Tianyu He
Publications
Automating Low-Risk Code Review at Meta: RADAR, Risk Calibration, and Review Efficiency
AI-assisted coding tools have altered software production. At Meta, significant lines of code per human-landed diff grew by 105.9% year over year and per-developer diff volume rose 51%, with agentic AI responsible for over 80% of that growth. Meanwhile, the share of diffs receiving timely review has declined, exposing a widening gap between code supply and reviewer bandwidth. We ask three questions that progress from feasibility through calibration to impact: (1) can risk-stratified automation operate at scale across diverse organizations, (2) how does tuning the risk threshold affect the trade-off between automation yield and safety, and (3) to what extent does automated review reduce end-to-end latency for AI-generated changes? We deployed RADAR (Risk Aware Diff Auto Review), a multi-stage funnel that classifies each diff by authorship and source type, applies eligibility gates, static heuristics, a machine-learned Diff Risk Score, LLM-based Automated Code Review, and deterministic validation before landing qualifying changes. We evaluate RADAR through telemetry covering 535K+ RADAR-reviewed diffs, observational before-after comparisons for policy changes, and difference-in-differences analysis of efficiency outcomes. RADAR has reviewed 535K+ diffs and landed 331K+. Relaxing the Diff Risk Score threshold from the 25th to the 50th percentile increased the approve rate to 60.31%. The revert rate for RADAR-reviewed diffs is 1/3 that of non-RADAR diffs, and the Production Incident rate is 1/50 that of non-RADAR diffs. RADAR reduces median time to close by over 330% and median diff review wall time by 35%. Risk-aware layered automation can materially reduce review bottlenecks created by AI-driven code growth without compromising production safety.

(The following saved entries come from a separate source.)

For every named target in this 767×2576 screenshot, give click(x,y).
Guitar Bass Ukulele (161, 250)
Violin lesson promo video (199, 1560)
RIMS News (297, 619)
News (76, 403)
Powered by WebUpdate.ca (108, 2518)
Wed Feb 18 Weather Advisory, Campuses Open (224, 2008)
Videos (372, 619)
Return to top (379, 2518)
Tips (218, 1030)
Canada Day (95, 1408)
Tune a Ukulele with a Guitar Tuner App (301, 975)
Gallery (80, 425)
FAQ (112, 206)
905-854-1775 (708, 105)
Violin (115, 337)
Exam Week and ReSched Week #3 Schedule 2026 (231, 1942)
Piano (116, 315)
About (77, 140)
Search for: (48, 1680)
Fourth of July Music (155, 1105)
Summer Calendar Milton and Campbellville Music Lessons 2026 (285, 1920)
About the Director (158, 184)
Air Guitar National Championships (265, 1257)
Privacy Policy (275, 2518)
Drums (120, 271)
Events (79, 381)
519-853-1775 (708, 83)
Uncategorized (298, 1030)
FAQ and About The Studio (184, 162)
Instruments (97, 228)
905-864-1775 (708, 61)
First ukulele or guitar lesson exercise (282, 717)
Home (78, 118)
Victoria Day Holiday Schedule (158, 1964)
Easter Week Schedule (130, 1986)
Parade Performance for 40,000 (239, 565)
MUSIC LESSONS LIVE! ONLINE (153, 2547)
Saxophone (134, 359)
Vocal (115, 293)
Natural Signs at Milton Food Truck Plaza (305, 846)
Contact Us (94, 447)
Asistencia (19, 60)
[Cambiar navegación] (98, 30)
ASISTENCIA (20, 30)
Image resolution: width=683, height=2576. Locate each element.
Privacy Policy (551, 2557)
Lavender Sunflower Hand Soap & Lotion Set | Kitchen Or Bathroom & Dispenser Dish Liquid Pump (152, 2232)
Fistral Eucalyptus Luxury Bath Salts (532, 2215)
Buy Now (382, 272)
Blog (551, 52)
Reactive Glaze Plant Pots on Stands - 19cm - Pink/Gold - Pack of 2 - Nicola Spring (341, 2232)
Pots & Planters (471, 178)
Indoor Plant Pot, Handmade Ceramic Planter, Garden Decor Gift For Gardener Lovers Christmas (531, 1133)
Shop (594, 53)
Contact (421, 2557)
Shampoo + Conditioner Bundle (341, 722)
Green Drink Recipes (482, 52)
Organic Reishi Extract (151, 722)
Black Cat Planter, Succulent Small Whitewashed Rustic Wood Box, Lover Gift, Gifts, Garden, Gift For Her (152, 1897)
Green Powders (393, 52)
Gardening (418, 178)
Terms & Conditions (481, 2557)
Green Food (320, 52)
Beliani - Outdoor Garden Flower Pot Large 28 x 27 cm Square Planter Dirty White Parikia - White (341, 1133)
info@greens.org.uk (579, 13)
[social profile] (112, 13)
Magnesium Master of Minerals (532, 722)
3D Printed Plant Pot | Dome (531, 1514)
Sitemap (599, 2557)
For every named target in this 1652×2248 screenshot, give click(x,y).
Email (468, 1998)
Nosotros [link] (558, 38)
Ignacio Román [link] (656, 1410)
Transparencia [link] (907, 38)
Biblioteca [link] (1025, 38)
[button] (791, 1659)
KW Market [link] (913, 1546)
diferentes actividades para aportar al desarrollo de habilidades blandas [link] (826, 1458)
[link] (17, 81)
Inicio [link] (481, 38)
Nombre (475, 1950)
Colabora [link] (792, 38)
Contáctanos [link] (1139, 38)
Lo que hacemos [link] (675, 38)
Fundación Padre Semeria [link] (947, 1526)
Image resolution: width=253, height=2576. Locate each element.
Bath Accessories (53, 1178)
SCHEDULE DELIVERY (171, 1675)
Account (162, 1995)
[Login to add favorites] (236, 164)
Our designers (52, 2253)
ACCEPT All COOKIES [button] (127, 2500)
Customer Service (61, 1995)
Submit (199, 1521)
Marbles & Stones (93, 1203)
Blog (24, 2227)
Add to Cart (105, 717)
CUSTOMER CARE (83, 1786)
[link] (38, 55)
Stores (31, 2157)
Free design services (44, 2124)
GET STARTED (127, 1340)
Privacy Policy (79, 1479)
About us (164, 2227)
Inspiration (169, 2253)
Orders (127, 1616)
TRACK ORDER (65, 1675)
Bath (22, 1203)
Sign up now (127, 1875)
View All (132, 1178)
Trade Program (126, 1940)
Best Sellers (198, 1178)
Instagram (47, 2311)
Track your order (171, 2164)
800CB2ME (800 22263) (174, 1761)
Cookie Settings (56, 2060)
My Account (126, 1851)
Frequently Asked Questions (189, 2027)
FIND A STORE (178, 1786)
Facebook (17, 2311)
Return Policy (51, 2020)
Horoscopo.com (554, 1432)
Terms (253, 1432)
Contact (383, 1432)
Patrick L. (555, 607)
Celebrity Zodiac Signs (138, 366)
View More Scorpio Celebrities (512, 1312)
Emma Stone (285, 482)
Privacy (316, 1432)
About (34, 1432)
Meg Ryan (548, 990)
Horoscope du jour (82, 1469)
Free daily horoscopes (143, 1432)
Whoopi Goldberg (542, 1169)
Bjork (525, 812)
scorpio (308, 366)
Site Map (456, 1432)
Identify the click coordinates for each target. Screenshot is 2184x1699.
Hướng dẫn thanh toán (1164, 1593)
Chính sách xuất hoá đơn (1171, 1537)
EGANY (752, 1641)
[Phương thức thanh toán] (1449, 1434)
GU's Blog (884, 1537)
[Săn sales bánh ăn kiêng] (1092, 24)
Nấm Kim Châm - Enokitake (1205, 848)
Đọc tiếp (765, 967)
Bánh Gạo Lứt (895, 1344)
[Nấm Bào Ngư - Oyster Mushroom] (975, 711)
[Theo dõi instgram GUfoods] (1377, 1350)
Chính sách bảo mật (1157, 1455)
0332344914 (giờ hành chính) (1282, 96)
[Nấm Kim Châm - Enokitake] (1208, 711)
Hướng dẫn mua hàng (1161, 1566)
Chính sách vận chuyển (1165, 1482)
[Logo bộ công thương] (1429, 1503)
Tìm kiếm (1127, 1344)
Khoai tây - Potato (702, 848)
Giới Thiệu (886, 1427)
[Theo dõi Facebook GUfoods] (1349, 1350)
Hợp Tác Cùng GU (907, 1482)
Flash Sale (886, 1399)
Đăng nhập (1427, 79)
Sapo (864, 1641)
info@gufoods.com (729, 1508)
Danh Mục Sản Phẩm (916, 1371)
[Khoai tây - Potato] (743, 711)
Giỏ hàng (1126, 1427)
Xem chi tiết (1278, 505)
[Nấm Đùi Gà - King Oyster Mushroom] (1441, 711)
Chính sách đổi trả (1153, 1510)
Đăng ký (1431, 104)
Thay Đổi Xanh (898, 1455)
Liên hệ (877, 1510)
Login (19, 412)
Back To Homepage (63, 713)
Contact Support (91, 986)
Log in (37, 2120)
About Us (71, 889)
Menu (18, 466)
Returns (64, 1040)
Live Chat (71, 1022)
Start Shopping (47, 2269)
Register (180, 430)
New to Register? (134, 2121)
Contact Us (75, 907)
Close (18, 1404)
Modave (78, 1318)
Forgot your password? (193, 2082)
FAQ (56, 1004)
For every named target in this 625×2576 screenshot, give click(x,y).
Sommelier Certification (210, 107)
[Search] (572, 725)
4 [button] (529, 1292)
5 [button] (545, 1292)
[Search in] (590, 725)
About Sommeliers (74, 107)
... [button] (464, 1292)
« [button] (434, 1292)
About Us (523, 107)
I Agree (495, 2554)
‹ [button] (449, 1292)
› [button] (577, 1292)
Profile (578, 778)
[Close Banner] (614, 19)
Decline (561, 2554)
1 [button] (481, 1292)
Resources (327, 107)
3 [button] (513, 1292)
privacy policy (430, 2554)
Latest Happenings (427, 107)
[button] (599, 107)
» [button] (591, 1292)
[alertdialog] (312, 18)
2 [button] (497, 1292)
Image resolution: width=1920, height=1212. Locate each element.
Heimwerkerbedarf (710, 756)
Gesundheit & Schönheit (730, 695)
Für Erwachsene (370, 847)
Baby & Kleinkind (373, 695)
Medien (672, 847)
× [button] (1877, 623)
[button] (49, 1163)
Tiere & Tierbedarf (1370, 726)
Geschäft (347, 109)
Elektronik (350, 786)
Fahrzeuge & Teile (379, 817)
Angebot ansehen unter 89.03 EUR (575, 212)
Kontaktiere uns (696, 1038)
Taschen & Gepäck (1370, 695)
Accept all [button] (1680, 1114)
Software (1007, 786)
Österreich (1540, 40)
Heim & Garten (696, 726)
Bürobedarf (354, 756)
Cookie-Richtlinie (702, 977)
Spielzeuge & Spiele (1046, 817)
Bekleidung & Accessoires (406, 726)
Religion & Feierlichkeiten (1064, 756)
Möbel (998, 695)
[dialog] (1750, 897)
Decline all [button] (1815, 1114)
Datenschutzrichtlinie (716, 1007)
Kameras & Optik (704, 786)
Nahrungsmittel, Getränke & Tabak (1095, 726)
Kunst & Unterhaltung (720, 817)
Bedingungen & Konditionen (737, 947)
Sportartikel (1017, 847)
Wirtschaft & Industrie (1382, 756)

Quotient-Space Diffusion Models
Diffusion-based generative models have reformed generative AI, and have enabled new capabilities in the science domain, for example, generating 3D structures of molecules. Due to the intrinsic problem structure of certain tasks, there is often a symmetry in the system, which identifies objects that can be converted by a group action as equivalent, hence the target distribution is essentially defined on the quotient space with respect to the group. In this work, we establish a formal framework for diffusion modeling on a general quotient space, and apply it to molecular structure generation which follows the special Euclidean group $\text{SE}(3)$ symmetry. The framework reduces the necessity of learning the component corresponding to the group action, hence simplifies learning difficulty over conventional group-equivariant diffusion models, and the sampler guarantees recovering the target distribution, while heuristic alignment strategies lack proper samplers. The arguments are empirically validated on structure generation for small molecules and proteins, indicating that the principled quotient-space diffusion model provides a new framework that outperforms previous symmetry treatments.